# MATERIAL FOR THE TASK:
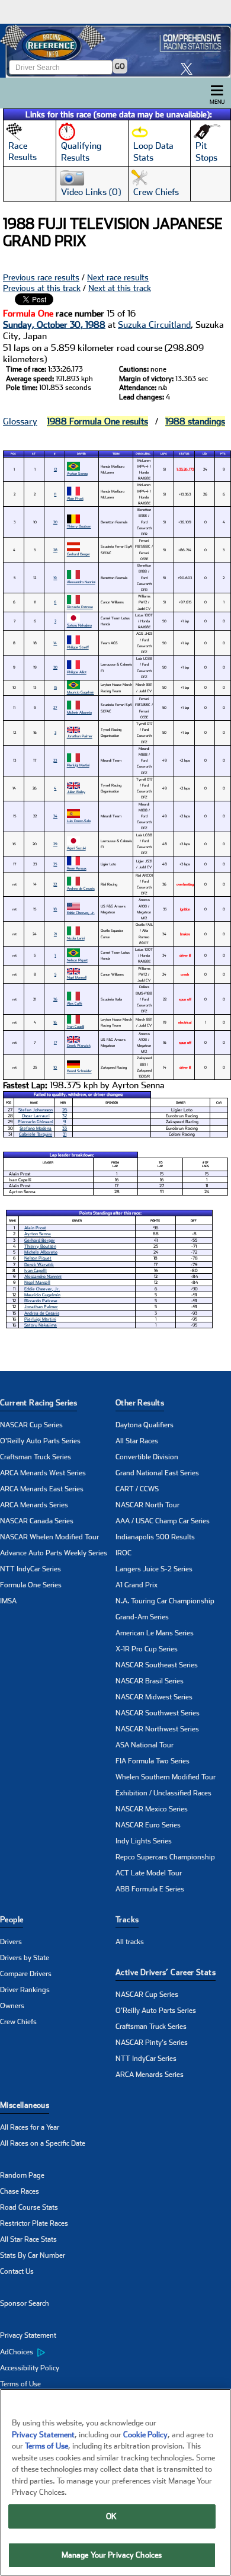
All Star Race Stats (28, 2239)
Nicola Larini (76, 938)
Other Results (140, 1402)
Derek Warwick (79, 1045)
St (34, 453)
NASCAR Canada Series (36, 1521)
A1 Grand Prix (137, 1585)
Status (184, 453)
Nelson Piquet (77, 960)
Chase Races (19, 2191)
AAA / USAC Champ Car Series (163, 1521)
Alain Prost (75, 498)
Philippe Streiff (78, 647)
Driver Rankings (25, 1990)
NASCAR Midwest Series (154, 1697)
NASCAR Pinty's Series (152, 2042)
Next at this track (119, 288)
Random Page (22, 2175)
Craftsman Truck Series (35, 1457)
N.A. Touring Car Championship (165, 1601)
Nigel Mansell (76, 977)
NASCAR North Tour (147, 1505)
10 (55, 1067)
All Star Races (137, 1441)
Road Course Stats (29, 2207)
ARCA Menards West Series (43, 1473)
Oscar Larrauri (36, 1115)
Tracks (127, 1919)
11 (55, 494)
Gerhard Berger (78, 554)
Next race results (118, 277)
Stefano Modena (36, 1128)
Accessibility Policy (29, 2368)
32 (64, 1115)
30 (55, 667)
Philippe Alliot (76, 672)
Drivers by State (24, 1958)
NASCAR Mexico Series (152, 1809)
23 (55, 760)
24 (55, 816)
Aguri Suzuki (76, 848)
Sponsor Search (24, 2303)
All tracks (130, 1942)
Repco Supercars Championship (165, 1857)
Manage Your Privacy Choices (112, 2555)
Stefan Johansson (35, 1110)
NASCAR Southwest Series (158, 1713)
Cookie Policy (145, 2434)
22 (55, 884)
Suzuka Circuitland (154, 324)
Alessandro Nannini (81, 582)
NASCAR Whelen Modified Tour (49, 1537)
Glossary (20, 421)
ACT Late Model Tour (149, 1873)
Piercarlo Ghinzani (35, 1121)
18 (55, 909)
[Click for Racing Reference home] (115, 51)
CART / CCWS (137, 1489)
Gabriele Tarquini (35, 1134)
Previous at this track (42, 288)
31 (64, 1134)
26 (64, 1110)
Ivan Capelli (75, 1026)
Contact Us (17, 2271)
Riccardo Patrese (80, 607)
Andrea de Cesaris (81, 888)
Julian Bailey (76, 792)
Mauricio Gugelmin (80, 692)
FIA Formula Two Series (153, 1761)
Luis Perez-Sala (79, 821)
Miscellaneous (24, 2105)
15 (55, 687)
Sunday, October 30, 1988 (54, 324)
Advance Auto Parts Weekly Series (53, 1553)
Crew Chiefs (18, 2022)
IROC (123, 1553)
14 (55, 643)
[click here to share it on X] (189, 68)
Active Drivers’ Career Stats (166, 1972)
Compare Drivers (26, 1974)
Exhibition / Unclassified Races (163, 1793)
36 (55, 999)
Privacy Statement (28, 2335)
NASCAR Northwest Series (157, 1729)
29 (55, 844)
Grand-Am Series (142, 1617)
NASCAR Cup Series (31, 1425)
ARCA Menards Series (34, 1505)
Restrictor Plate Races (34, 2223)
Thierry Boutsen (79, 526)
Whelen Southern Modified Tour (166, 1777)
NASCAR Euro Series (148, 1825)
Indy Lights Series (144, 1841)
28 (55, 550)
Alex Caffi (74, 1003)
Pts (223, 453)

# THE TASK:
Print every entry word for word; omit the pictures.

# ANSWER TO THIS PROBLEM:
All Star Race Stats (28, 2239)
Nicola Larini (76, 938)
Other Results (140, 1402)
Derek Warwick (79, 1045)
St (34, 453)
NASCAR Canada Series (36, 1521)
A1 Grand Prix (137, 1585)
Status (184, 453)
Nelson Piquet (77, 960)
Chase Races (19, 2191)
AAA / USAC Champ Car Series (163, 1521)
Alain Prost (75, 498)
Philippe Streiff (78, 647)
Driver Rankings (25, 1990)
NASCAR Midwest Series (154, 1697)
NASCAR Pinty's Series (152, 2042)
Next at this track (119, 288)
Random Page (22, 2175)
Craftsman Truck Series (35, 1457)
N.A. Touring Car Championship (165, 1601)
Nigel Mansell (76, 977)
NASCAR North Tour (147, 1505)
10 (55, 1067)
All Star Races (137, 1441)
Road Course Stats (29, 2207)
ARCA Menards West Series (43, 1473)
Oscar Larrauri (36, 1115)
Tracks (127, 1919)
11 (55, 494)
Gerhard Berger (78, 554)
Next race results (118, 277)
Stefano Modena (36, 1128)
Accessibility Policy (29, 2368)
32 (64, 1115)
30 (55, 667)
Philippe Alliot (76, 672)
Drivers by State (24, 1958)
NASCAR Mexico Series (152, 1809)
23 (55, 760)
24 (55, 816)
Aguri Suzuki (76, 848)
Sponsor Search (24, 2303)
All tracks (130, 1942)
Repco Supercars Championship (165, 1857)
Manage Your Privacy Choices (112, 2555)
Stefan Johansson (35, 1110)
NASCAR Southwest Series (158, 1713)
Cookie Policy (145, 2434)
22 (55, 884)
Suzuka Circuitland (154, 324)
Alessandro Nannini (81, 582)
NASCAR Whelen Modified Tour (49, 1537)
Glossary (20, 421)
ACT Late Model Tour (149, 1873)
Piercarlo Ghinzani (35, 1121)
18 (55, 909)
[Click for Racing Reference home] (115, 51)
CART / CCWS (137, 1489)
Gabriele Tarquini (35, 1134)
Previous at this track (42, 288)
31 (64, 1134)
26 (64, 1110)
Ivan Capelli (75, 1026)
Contact Us (17, 2271)
Riccardo Patrese (80, 607)
Andrea de Cesaris (81, 888)
Julian Bailey (76, 792)
Mauricio Gugelmin (80, 692)
FIA Formula Two Series (153, 1761)
Luis Perez-Sala (79, 821)
Miscellaneous (24, 2105)
15 (55, 687)
Sunday, October 30, 1988 (54, 324)
Advance Auto Parts Weekly Series (53, 1553)
Crew Chiefs (18, 2022)
IROC (123, 1553)
14 (55, 643)
[click here to share it on X] (189, 68)
Active Drivers’ Career Stats (166, 1972)
Compare Drivers (26, 1974)
Exhibition / Unclassified Races (163, 1793)
36 (55, 999)
Privacy Statement (28, 2335)
NASCAR Northwest Series (157, 1729)
29 (55, 844)
Grand-Am Series (142, 1617)
NASCAR Cup Series (31, 1425)
ARCA Menards Series (34, 1505)
Restrictor Plate Races (34, 2223)
Thierry Boutsen (79, 526)
Whelen Southern Modified Tour (166, 1777)
NASCAR Euro Series (148, 1825)
Indy Lights Series (144, 1841)
28 (55, 550)
Alex Caffi (74, 1003)
Pts (223, 453)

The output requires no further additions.